The applicant’s case is based on the similarity between the drawings it provided for Nazero No 1 and the drawings which came into its possession, via Mr Chen, which carried both its claim of copyright and the logo of Archi-Build. In these circumstances, the applicant contends that it must be axiomatic that its drawings have been reproduced and it did not give any permission, either actual or implied, for this to occur.
In this context, the applicant has made a claim for infringement of its copyright in the drawings concerned. Pursuant to section 32 of the Copyright Act 1966 (Cth) “the Act” copyright subsists in an artistic work. Pursuant to section 31(1) such copyright entitles the exclusive right to reproduce the work in question.
Pursuant to section 10 of the Act, an artistic work can include a drawing whether such drawing is of artistic quality or not. In Concrete Pty Ltd v Parramatta Design & Development the High Court (Kirby & Crennan JJ) held as follows:
“An architect who is the author of two-dimensional architectural plans and drawings has copyright in those plans and drawings as ‘artistic works’ … It will be an infringement of such copyright to reproduce or publish those drawings without the architect’s permission.”[20]
[20] Concrete Pty Ltd v Parramatta Design & Development (2006) 229 CLR 577 at 595 [58]

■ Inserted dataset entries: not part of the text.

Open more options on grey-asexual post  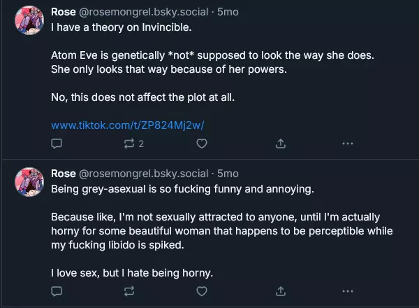(x=348, y=291)
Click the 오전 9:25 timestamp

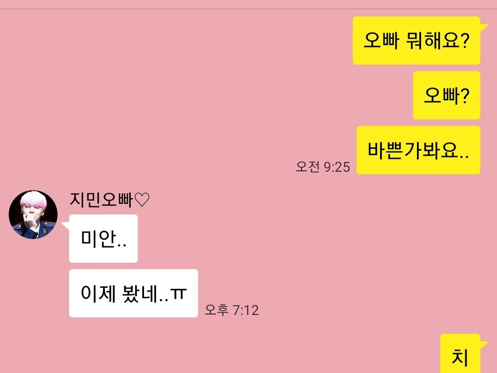click(323, 167)
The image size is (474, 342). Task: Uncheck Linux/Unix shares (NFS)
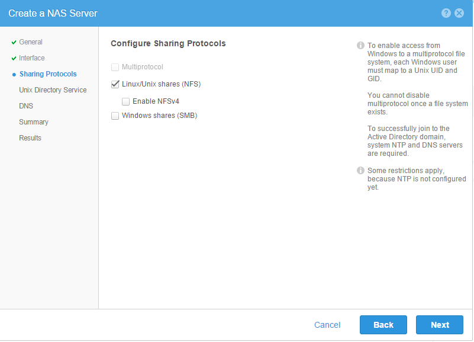tap(115, 84)
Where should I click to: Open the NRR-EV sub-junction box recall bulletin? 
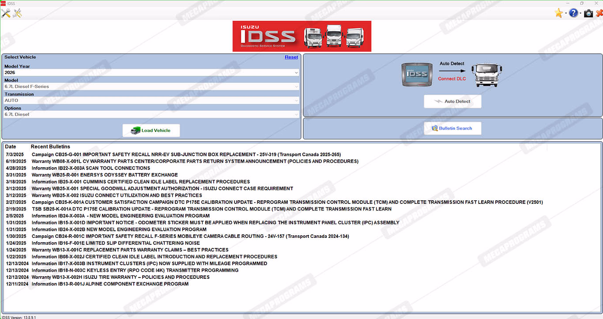(x=186, y=154)
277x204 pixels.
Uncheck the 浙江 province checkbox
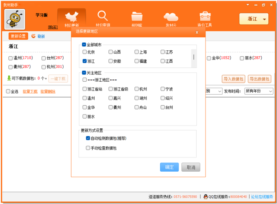click(x=84, y=61)
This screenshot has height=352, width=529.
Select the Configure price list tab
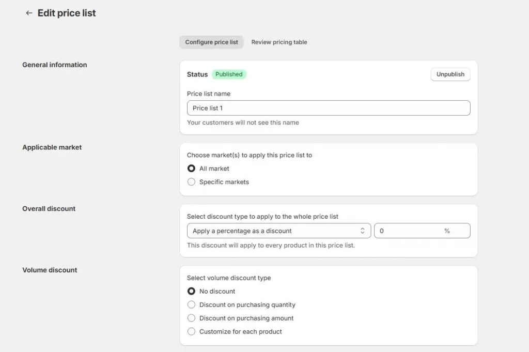coord(211,42)
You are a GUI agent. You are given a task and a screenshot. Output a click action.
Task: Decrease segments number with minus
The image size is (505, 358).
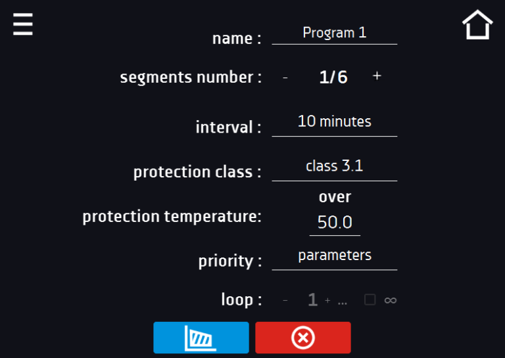[x=285, y=78]
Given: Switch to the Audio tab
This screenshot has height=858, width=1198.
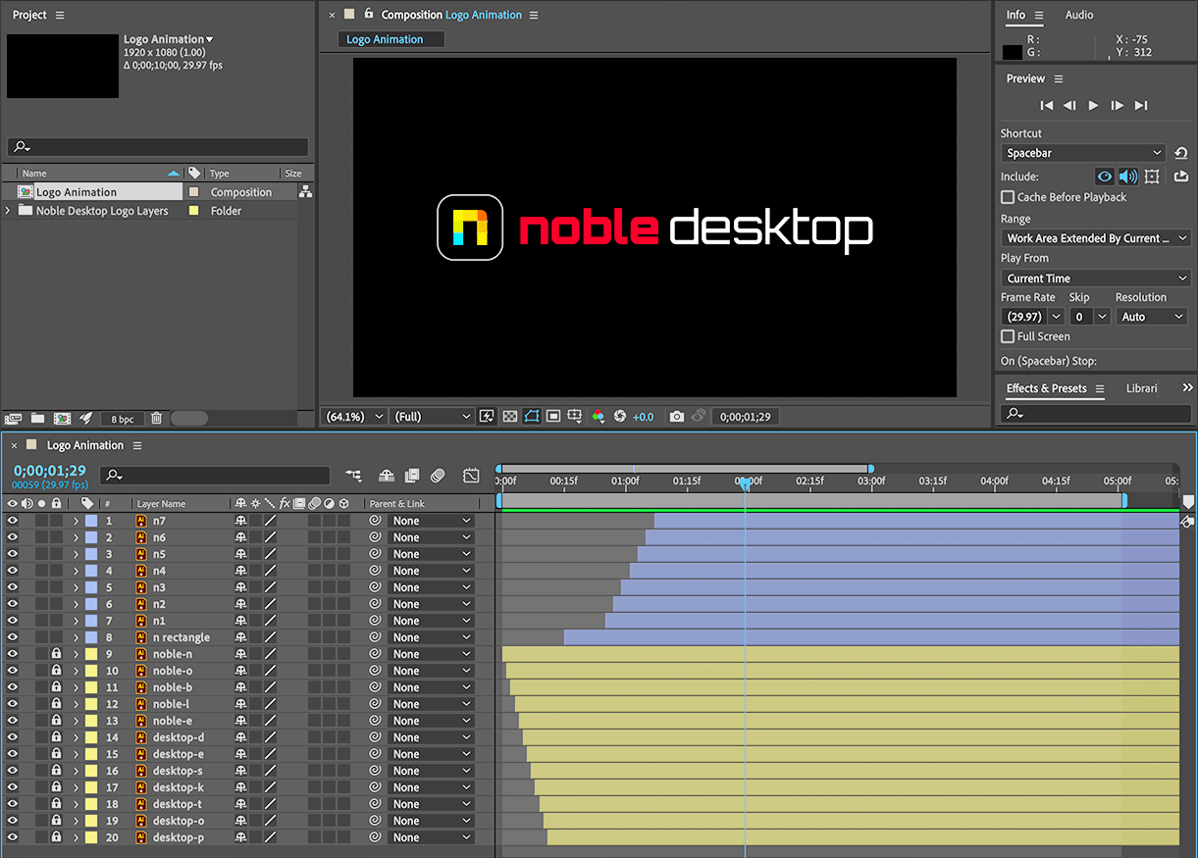Looking at the screenshot, I should point(1079,15).
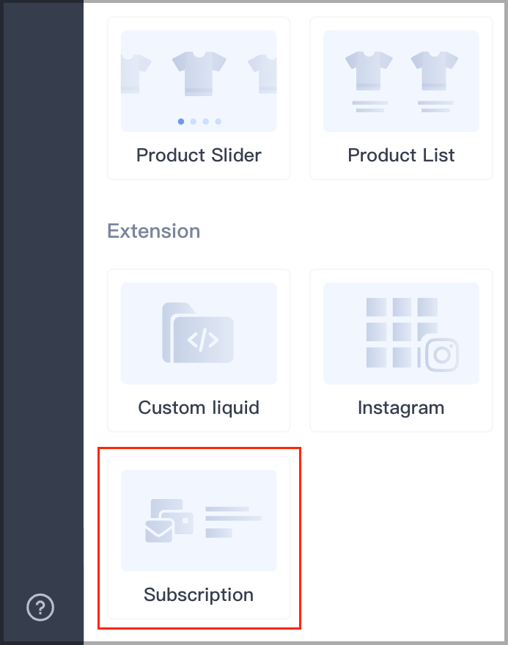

The applicant relies on this passage to support its assertion that it is clearly the case that the respondents have utilised its drawings, without its explicit permission and have therefore infringed its copyright. It seeks either damages or an account of the profits arising from this infringement together with exemplary damages.
The respondents’ position is that it holds an implied licence to use the relevant plans in the context for which they were created, namely the development of the Prospect Road land. Accordingly, it was entitled to provide the relevant drawings to Archi-Build to permit their adaptation so that they could be utilized to this specific end.
This principle is most simply (and eloquently) expressed in the English case of Blair v Osborne & Tomkins where Lord Denning MR said as follows:
“…when the owner of a building plot employs an architect to prepare plans for the building on that site, the architect impliedly promises that, in return for his fee, he will give a licence to the owner to use the plans for the building on that site. The copyright remains in the architect, so that he can stop anyone else copying his plans, or making a house from them; but he cannot stop the owner, who employed him, from doing work on that very site in accordance with the plans. If the owner employs a builder or another architect, the implied licence extends so as to enable them to make copies of the plans and to use them for that very building on that site: but for no other purpose. If the owner should sell the site, the implied licence extends so as to avail the purchaser also."”[21]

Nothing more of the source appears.